# [TRECHO FORNECIDO]
|---|

Por André Cauduro D’Angelo
Mestre e bacharel em Administração pela UFRGS e docente na PUCRS
Quando ainda era treinador de futebol, Daniel Passarella, comandante da Seleção Argentina na Copa de 1998, costumava se referir aos integrantes da imprensa esportiva como “los invictos”. Não importavam as circunstâncias do jogo ou o resultado de campo, repórteres e comentaristas sempre saíam por cima, ditando regras e construindo teses respaldadas pela mais perfeita engenharia de obra pronta.
O Brasil também tem seus invictos, e não apenas nas cabines de rádio e televisão dos estádios. Há uma categoria de brasileiros que não sabe o que é derrota, independentemente do que aconteça nas quatro linhas onde o país disputa seu destino todos os dias: os funcionários públicos.
Entre 2012 e 2020, a economia brasileira não cresceu. O desemprego atingiu patamares recordes e o PIB per capita teve evolução negativa. Fosse um jogo de futebol, o país teria saído de campo derrotado, ou na mais condescendente das hipóteses, com um empate sofrido e amargo. Mas houve quem pudesse comemorar uma vitória acachapante – a sua, particular, e não a do time.
No mesmo período, os funcionários públicos viram sua renda real crescer em média 13,1% (estatutários) e 20,4% (carteira assinada), enquanto no setor privado o índice foi de módicos 7,1%. Nesses oito anos, os salários percebidos foram 76% e 91% acima de seus homólogos da iniciativa privada, respectivamente. Isso tudo, claro, sem sequer ver ameaçada a condição precípua da estabilidade no emprego, aquela que, por si só, garante que não haverá derrotas, quaisquer que sejam os adversários e as adversidades enfrentados.

|---|

# [MATERIAL COLETADO]

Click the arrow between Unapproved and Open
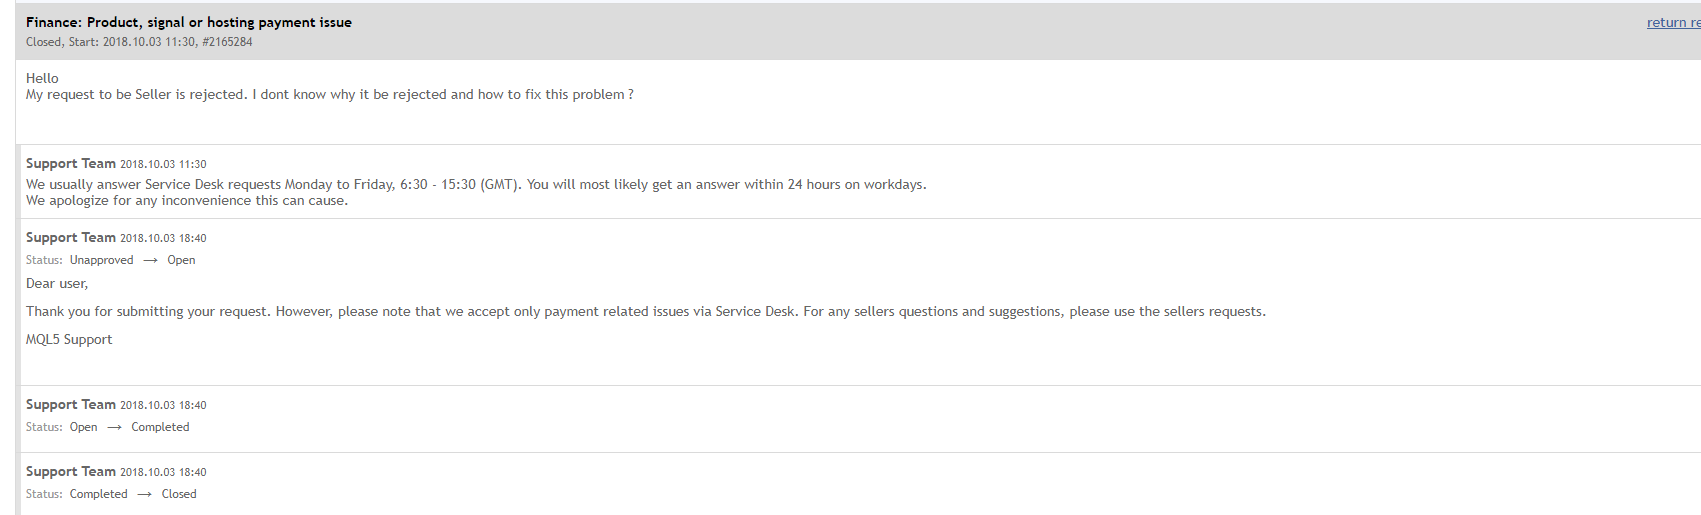The height and width of the screenshot is (515, 1701). [x=150, y=260]
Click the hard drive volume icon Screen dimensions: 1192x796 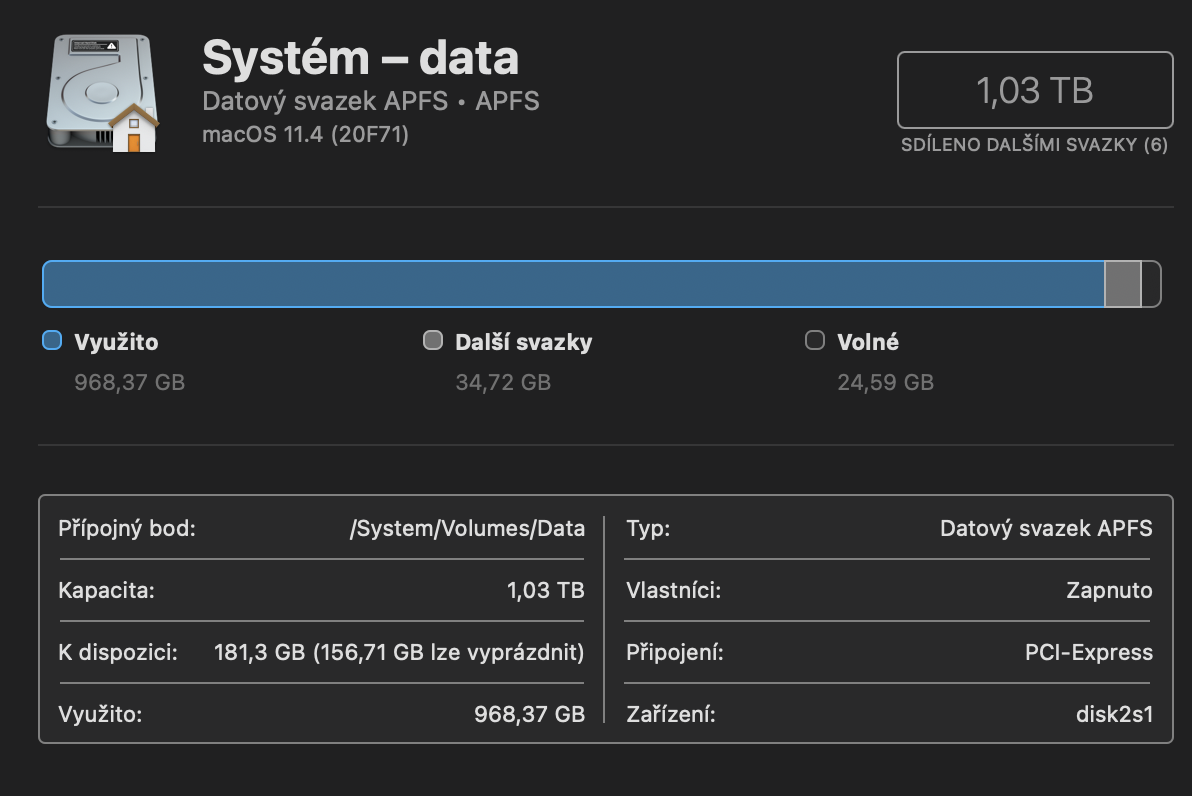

|---|

# [AÇÃO NECESSÁRIA A]
Diga se cada afirmação a seguir está de acordo com o artigo sobre os funcionários públicos, respondendo sim ou não e citando, por favor, as palavras exatas do artigo que decidem a resposta. (i) Daniel Passarella comandou a Seleção Argentina na Copa de 1998. (ii) Entre 2012 e 2020, a renda real no setor privado cresceu 13,1%. (iii) Entre 2012 e 2020, o desemprego atingiu patamares recordes.
# [AÇÃO NECESSÁRIA B]
Prossiga com o artigo sobre os funcionários públicos a partir da última frase apresentada.

# [ÁREA DE RESPOSTA A]
(i) Sim: "Daniel Passarella, comandante da Seleção Argentina na Copa de 1998".
(ii) Não: "enquanto no setor privado o índice foi de módicos 7,1%".
(iii) Sim: "O desemprego atingiu patamares recordes".

# [ÁREA DE RESPOSTA B]
E que volta e meia serve de salvo-conduto para pressionar o árbitro de ocasião a atender seus reclamos sem risco de expulsão, sob a forma de operações-tartaruga, entrega de cargos ou da mais pura e simples paralisação das atividades, como as que acompanhamos há pouco e há muito. A sociedade é um refém fácil e tentador.
Nem mesmo a mais excepcional das crises, a pandemia de 2020-2021, mexeu nos “direitos adquiridos” de los invictos. Redução de carga horária e correspondente redução de vencimentos, em período de arrecadação em queda? Não. Irredutibilidade salarial é princípio constitucional. Enquanto o setor privado fazia das tripas coração para sobreviver à interrupção da produção e ao fechamento do comércio, o funcionalismo público assistia à hecatombe econômica de camarote, como se o que ocorresse no gramado não fosse com ele.
E não era, mesmo. A vida na área vip vicia os parâmetros de avaliação, que deixam de ser os do mundo lá fora e passam a ser os dos companheiros de bolha. Municipários invejam servidores estaduais, que olham com ciúme para os federais; integrantes do Executivo lamentam não estar no Legislativo, que por sua vez preferiam o Judiciário. A cadeia de comparações dentro do cercadinho distorce a noção de realidade.
As consequências da existência de uma camada de invictos vão além das gerações perdidas para a segurança sedutora do serviço público. Historicamente, residiam na antipatia do empresariado e dos empregados da iniciativa privada, obrigados a amargar diuturnamente empates e derrotas, enquanto viam os vencedores de sempre mal colocarem o pé em dividida. Mais recentemente, refletem-se na desconfiança crescente da classe média emergente em relação à esquerda, tão pronta a apontar distorções, desequilíbrios e desigualdades do mercado, mas cega a distorções, desequilíbrios e desigualdades gerados pelo próprio Estado.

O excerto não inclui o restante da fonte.